Survival of RNA Replicators is much Easier in Protocells than in Surface-Based, Spatial Systems

Abstract

In RNA-World scenarios for the origin of life, replication is catalyzed by polymerase ribozymes. Replicating RNA systems are subject to invasion by non-functional parasitic strands. It is well-known that there are two ways to avoid the destruction of the system by parasites: spatial clustering in models with limited diffusion, or group selection in protocells. Here, we compare computational models of replication in spatial models and protocells as closely as possible in order to determine the relative importance of these mechanisms in the RNA World. For the survival of the polymerases, the replication rate must be greater than a minimum threshold value, k_min, and the mutation rate in replication must be less than a maximum value, M_max, which is known as the error threshold. For the protocell models, we find that k_min is substantially lower and M_max is substantially higher than for the equivalent spatial models; thus, the survival of polymerases is much easier in protocells than on surfaces. The results depend on the maximum number of strands permitted in one protocell or one lattice site in the spatial model, and on whether replication is limited by the supply of monomers or the population size of protocells. The substantial advantages that are seen in the protocell models relative to the spatial models are robust to changing these details. Thus, cooperative polymerases with limited accuracy would have found it much easier to operate inside lipid compartments, and this suggests that protocells may have been a very early step in the development of life. We consider cases where parasites have an equal replication rate to polymerases, and cases where parasites multiply twice as fast as polymerases. The advantage of protocell models over spatial models is increased when the parasites multiply faster.

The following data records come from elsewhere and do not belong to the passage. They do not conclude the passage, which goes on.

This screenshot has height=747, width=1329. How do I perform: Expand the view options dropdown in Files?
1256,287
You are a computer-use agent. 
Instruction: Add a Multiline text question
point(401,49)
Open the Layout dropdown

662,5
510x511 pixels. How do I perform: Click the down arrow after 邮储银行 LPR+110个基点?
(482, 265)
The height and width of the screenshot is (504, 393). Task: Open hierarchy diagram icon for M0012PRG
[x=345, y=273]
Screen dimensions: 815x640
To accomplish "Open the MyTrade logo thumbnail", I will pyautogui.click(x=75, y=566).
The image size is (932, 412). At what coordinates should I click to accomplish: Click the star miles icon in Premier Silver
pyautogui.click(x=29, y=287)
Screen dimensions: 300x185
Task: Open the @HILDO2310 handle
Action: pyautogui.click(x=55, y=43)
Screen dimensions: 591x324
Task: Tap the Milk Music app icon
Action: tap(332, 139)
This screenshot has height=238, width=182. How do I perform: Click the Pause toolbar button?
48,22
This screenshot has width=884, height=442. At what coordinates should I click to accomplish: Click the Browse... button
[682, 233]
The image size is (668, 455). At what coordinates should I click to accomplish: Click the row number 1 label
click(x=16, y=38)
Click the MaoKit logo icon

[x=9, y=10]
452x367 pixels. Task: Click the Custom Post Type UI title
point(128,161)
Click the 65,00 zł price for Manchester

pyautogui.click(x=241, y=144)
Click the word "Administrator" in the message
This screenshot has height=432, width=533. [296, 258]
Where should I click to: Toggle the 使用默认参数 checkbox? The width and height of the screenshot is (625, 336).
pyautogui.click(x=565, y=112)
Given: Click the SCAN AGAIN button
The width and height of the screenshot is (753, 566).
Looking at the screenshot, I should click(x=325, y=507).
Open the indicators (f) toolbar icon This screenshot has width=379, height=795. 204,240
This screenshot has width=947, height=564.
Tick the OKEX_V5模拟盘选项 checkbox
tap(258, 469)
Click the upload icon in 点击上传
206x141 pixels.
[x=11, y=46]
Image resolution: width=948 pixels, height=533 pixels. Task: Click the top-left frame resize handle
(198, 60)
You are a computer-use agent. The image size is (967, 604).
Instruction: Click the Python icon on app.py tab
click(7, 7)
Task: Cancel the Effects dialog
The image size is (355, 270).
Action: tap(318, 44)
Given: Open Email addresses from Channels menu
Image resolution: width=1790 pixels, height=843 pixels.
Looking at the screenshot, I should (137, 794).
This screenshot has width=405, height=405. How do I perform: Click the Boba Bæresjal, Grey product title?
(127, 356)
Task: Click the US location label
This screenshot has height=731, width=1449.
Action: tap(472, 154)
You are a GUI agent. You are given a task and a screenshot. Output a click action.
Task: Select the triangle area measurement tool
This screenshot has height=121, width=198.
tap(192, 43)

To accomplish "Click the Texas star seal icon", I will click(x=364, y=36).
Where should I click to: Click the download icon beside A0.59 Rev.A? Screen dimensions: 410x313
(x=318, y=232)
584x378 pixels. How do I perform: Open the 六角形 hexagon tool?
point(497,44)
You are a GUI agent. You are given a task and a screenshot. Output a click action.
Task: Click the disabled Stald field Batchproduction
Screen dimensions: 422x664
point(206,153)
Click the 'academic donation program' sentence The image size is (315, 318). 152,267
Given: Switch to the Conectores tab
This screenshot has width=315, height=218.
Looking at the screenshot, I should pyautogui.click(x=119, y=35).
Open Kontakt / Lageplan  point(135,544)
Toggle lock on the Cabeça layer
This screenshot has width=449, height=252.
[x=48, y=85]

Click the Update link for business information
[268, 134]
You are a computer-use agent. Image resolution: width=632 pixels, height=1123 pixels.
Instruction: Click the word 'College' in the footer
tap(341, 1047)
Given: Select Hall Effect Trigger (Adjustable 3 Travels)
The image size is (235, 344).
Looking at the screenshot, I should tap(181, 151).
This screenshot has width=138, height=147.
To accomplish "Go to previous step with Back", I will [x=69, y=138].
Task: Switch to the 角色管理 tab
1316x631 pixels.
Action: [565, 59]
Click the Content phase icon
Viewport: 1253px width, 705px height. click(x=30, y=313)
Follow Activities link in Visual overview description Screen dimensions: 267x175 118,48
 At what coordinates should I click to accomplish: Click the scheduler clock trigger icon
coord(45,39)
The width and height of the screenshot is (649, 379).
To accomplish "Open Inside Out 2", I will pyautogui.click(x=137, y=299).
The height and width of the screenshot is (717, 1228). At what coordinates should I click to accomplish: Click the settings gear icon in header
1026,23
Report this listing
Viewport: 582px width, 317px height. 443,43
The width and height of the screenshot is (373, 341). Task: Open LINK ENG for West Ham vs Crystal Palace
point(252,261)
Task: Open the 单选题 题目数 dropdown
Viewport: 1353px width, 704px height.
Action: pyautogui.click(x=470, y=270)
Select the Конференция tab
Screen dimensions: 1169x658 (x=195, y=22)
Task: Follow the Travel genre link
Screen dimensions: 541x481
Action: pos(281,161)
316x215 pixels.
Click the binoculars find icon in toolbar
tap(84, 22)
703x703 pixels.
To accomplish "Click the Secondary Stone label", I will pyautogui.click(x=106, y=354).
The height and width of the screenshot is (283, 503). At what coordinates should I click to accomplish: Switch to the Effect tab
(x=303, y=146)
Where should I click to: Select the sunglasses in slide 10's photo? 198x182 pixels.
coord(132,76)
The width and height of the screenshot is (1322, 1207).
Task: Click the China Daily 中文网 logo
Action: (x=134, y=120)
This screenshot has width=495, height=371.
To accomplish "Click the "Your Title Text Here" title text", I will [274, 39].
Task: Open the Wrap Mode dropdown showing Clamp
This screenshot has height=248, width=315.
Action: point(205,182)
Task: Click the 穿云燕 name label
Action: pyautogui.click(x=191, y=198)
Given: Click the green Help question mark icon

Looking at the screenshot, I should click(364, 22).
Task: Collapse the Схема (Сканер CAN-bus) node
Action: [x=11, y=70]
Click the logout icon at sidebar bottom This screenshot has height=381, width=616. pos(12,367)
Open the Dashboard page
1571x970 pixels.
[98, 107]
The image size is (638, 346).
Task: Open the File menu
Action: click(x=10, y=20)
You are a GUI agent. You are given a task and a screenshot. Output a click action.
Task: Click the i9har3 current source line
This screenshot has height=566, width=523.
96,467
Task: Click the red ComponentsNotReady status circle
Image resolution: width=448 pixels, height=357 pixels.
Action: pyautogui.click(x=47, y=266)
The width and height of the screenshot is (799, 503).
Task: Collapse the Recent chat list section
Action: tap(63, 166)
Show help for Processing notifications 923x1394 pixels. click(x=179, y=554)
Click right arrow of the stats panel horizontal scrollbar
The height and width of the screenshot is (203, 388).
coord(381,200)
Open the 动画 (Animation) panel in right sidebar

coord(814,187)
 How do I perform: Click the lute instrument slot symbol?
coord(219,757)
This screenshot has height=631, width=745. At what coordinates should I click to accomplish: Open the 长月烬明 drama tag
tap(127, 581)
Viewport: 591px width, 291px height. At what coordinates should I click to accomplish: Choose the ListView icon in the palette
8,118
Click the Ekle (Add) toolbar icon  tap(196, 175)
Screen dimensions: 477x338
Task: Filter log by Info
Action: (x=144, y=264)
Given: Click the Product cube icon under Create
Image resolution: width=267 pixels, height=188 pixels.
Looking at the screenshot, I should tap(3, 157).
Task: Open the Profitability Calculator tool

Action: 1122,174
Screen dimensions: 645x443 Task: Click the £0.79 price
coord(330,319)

Keywords: RNA World; error threshold; evolution of cooperation; membranes; parasites; polymerase; protocell; spatial lattice model.

Figure 1

A cartoon representation of the spatial model with local diffusion dynamics (left) and the protocell models (right). The red strands are polymerases (P), orange strands are complements to polymerases (C), and black strands are parasites (X). The blue arrows indicate the possibility of diffusion to and from the eight neighboring sites.

Figure 2

Average numbers of strands per cell in the PCP model. (a) S₀ = 10, (b) S₀ = 20. k = 25 in both cases. Points are from finite population simulations. Smooth lines are from deterministic theory.

Figure 3

Average numbers of strands per site in the SMF model. (a) N = 100, k = 25, h = 0.4 and (b) N = 400, k = 20, h = 0.4. Points are from finite population simulations. Smooth lines are from deterministic theory.

Figure 4

Comparison of the error threshold of the various models studied as a function of the polymerization rate k. S₀ = 10 in all models except the one per site model, and h = 0.4 in the lattice models. All results are from stochastic simulations except for SMF, which results are from the deterministic method. One strand per site (OSPS) is the one strand per site model from [18]. Other models are defined in Table 1.

Figure 5

Comparison of the error threshold of the various models studied as a function of S₀. k = 25 in all models, and h = 0.4 in the lattice models. Results for SMF are obtained from the deterministic method, except for the points with S₀ > 150, where the deterministic method becomes much slower than the stochastic simulation. The results for the other models are obtained from stochastic simulations. OSPS is the one strand per site model from [18]. Other models are defined in Table 1.

Figure 6

Comparison of the error thresholds of the spatial models with long distance diffusion and local diffusion as a function of the diffusion rate h. Made using S₀ = 10, k = 25.

Figure 7

Error thresholds versus k for PCP and SLD models in which parasites and polymerases have equal replication rates (same as Figure 4) compared with equivalent models where parasites have double the replication rate of polymerases (denoted PCP2X and SLD2X). Both error thresholds are reduced when the parasites multiply faster, but the SLD model is reduced more, meaning that the relative advantage of the protocells over the spatial model is increased. S₀ = 10 and h = 0.4.

Figure 8

Error thresholds versus S₀ for PCP and SLD models in which parasites and polymerases have equal replication rates (same as Figure 5) compared with equivalent models where parasites have double the replication rate of polymerases (denoted PCP2X and SLD2X). Both error thresholds are reduced when the parasites multiply faster, but the SLD model is reduced more, meaning that the relative advantage of the protocells over the spatial model is increased. Note that M_max = 0 for S₀ > 20 for SLD2X, because faster parasites kill the polymerases in the spatial model. k = 25 and h = 0.4.